__What is needed__
In the entries below, find the line with "Viewport: 657px width, 494px height." and transcribe it and every line after it exactly, through the last line, without pictures.

__The data__
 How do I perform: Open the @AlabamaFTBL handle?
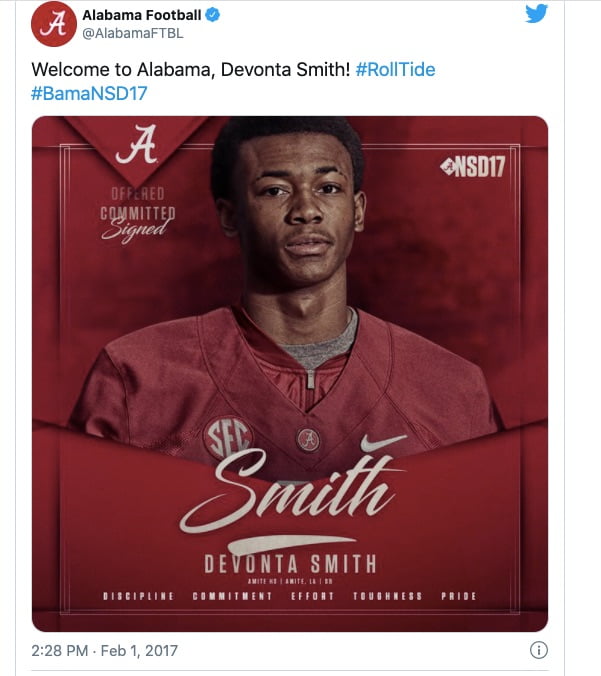(x=133, y=33)
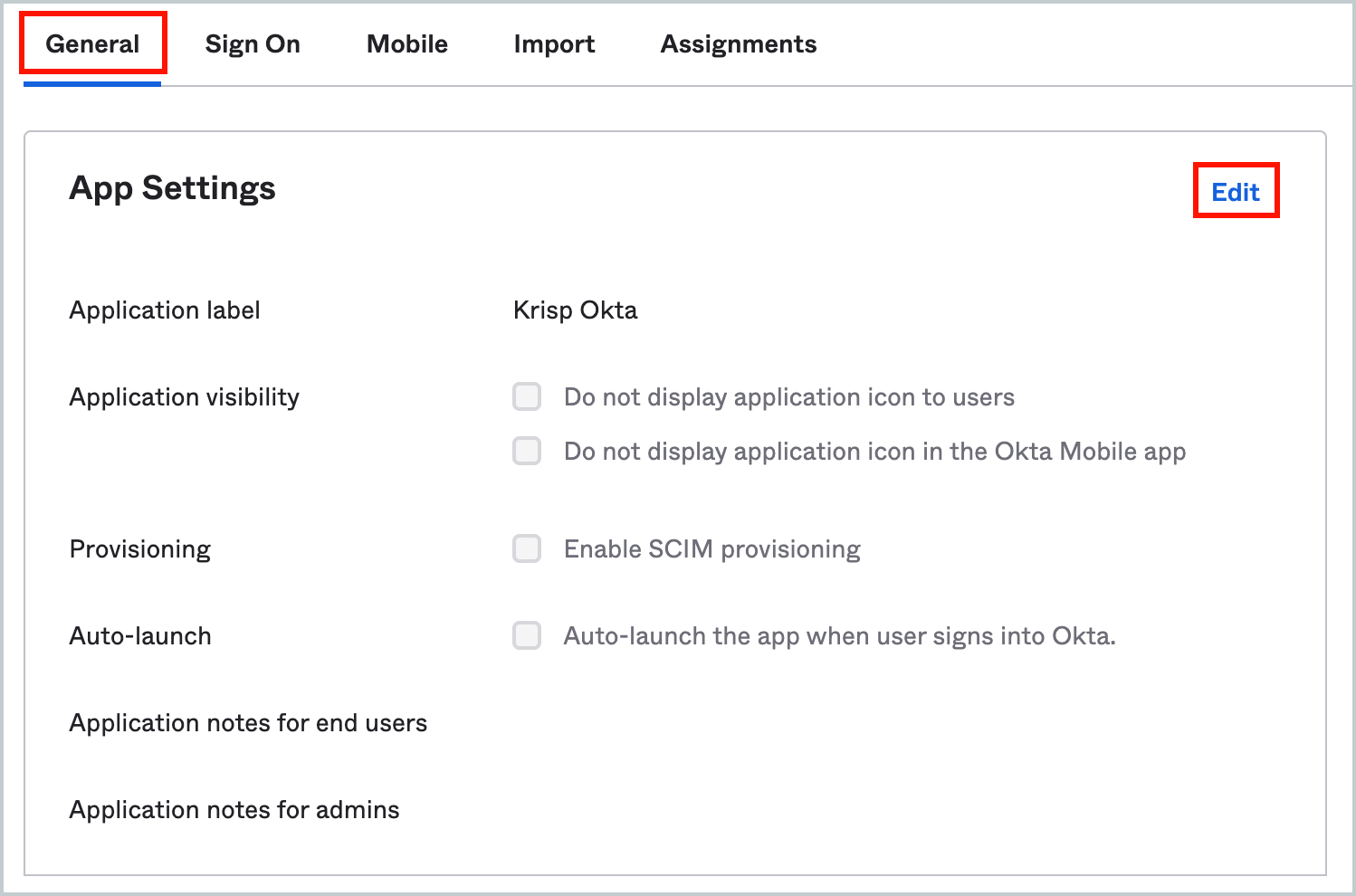This screenshot has width=1356, height=896.
Task: Enable the SCIM provisioning checkbox
Action: (x=527, y=548)
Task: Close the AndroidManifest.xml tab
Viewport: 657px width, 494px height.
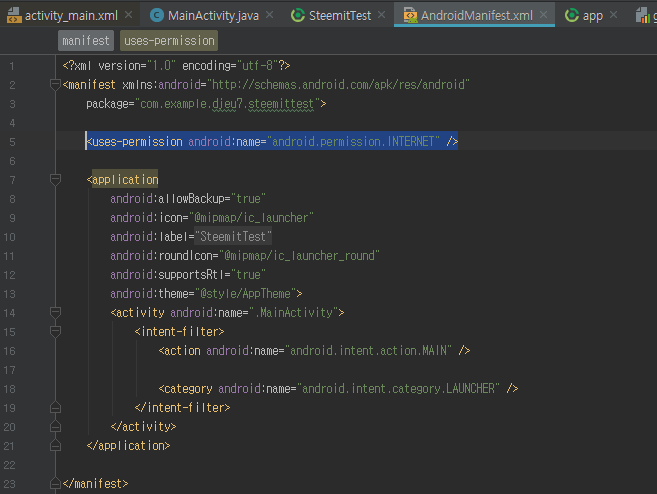Action: (543, 16)
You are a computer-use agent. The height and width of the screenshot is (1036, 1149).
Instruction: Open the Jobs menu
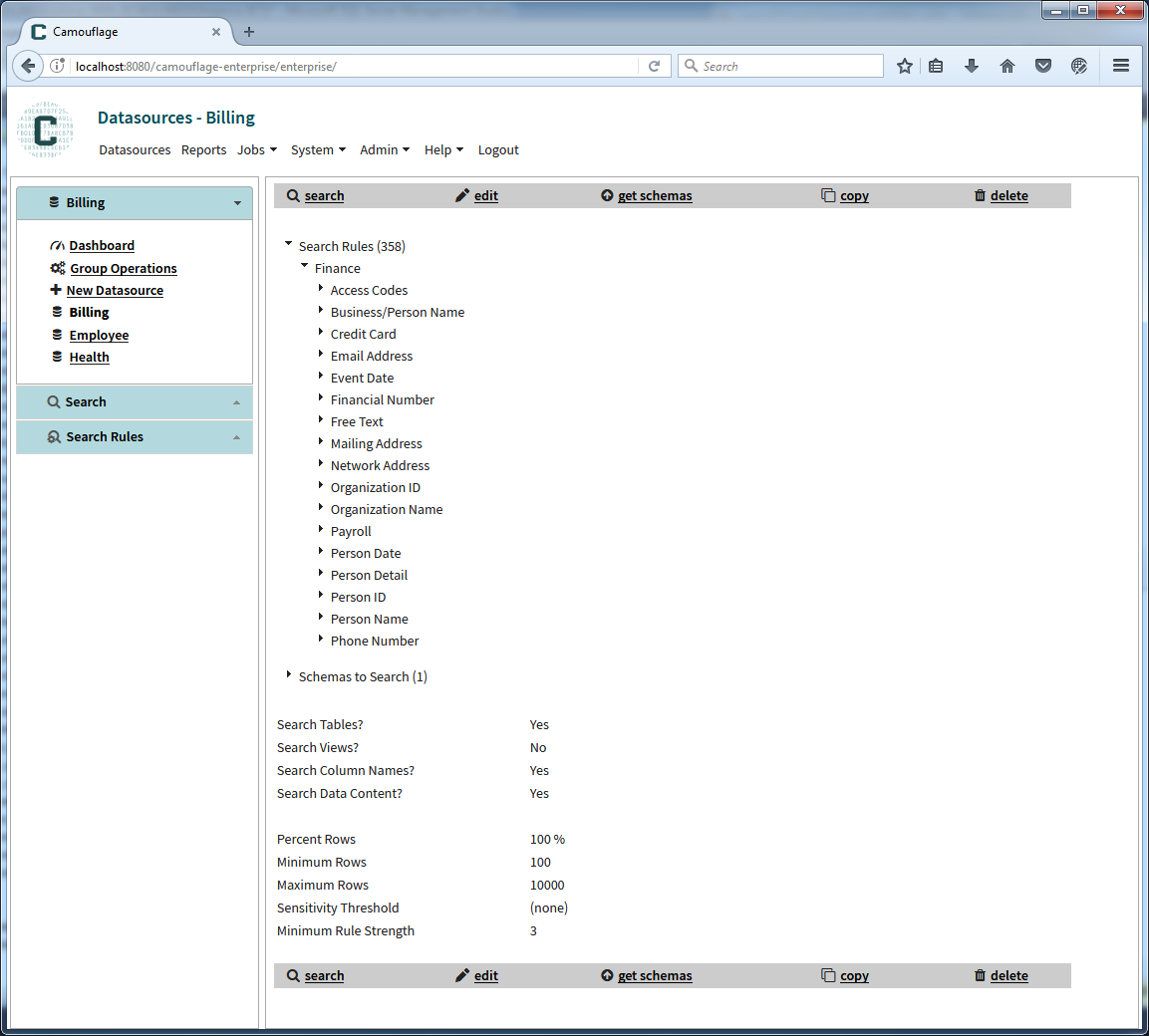256,149
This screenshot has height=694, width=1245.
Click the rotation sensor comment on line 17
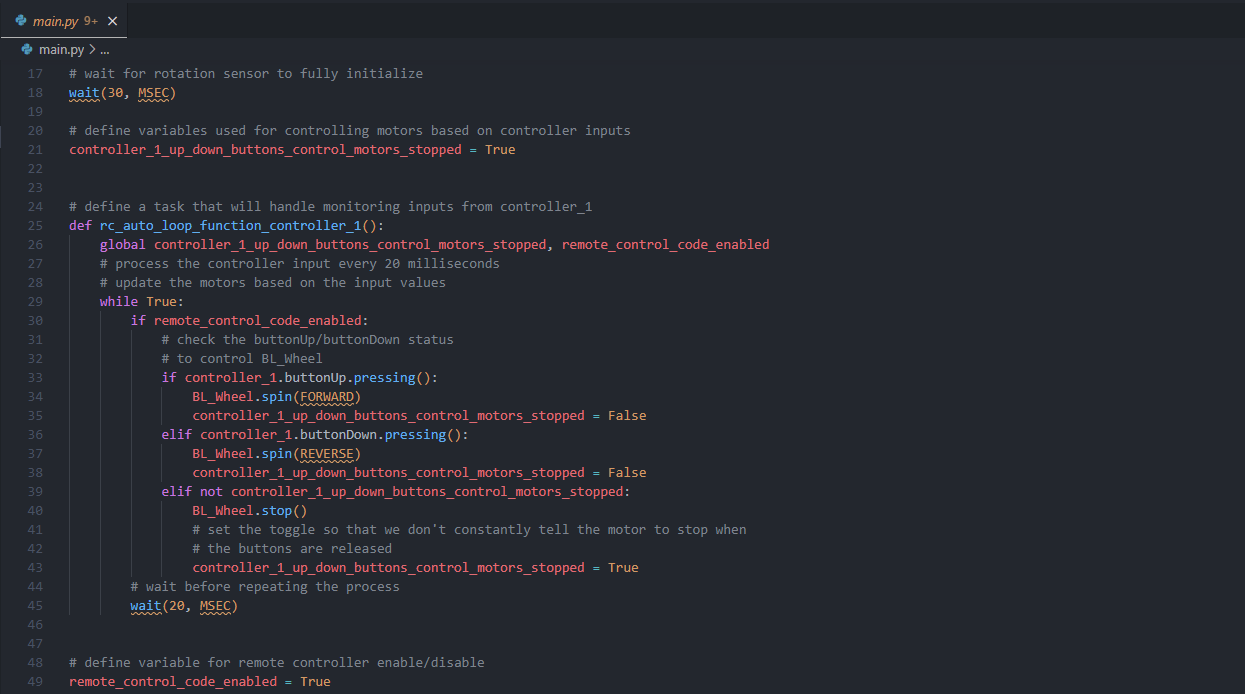click(246, 74)
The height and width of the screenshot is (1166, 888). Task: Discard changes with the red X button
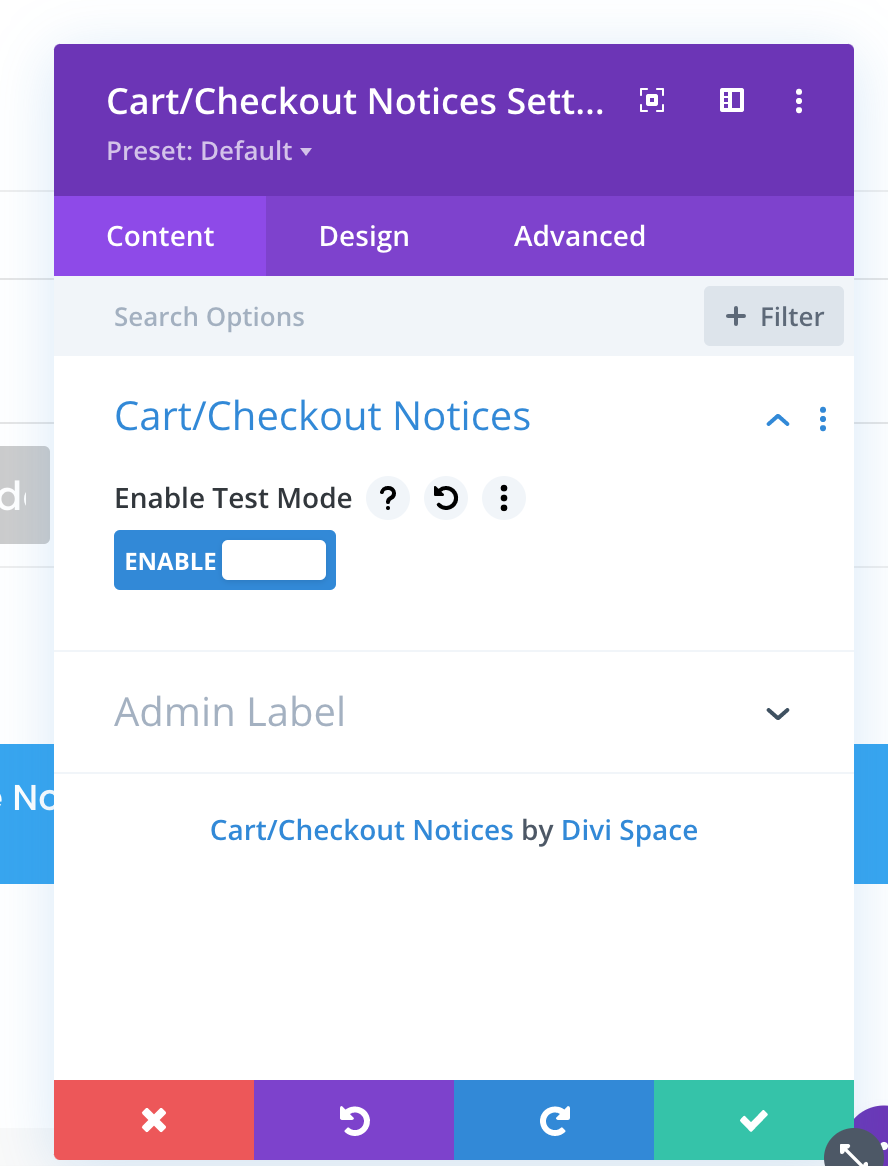154,1120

__Response area__
Viewport: 657px width, 494px height.
Action: (543, 16)
You are a computer-use agent. The height and width of the screenshot is (1036, 1149).
Instruction: Open the Jobs menu
256,149
This screenshot has height=694, width=1245.
Click the rotation sensor comment on line 17
click(246, 74)
The height and width of the screenshot is (1166, 888). Task: Discard changes with the red X button
154,1120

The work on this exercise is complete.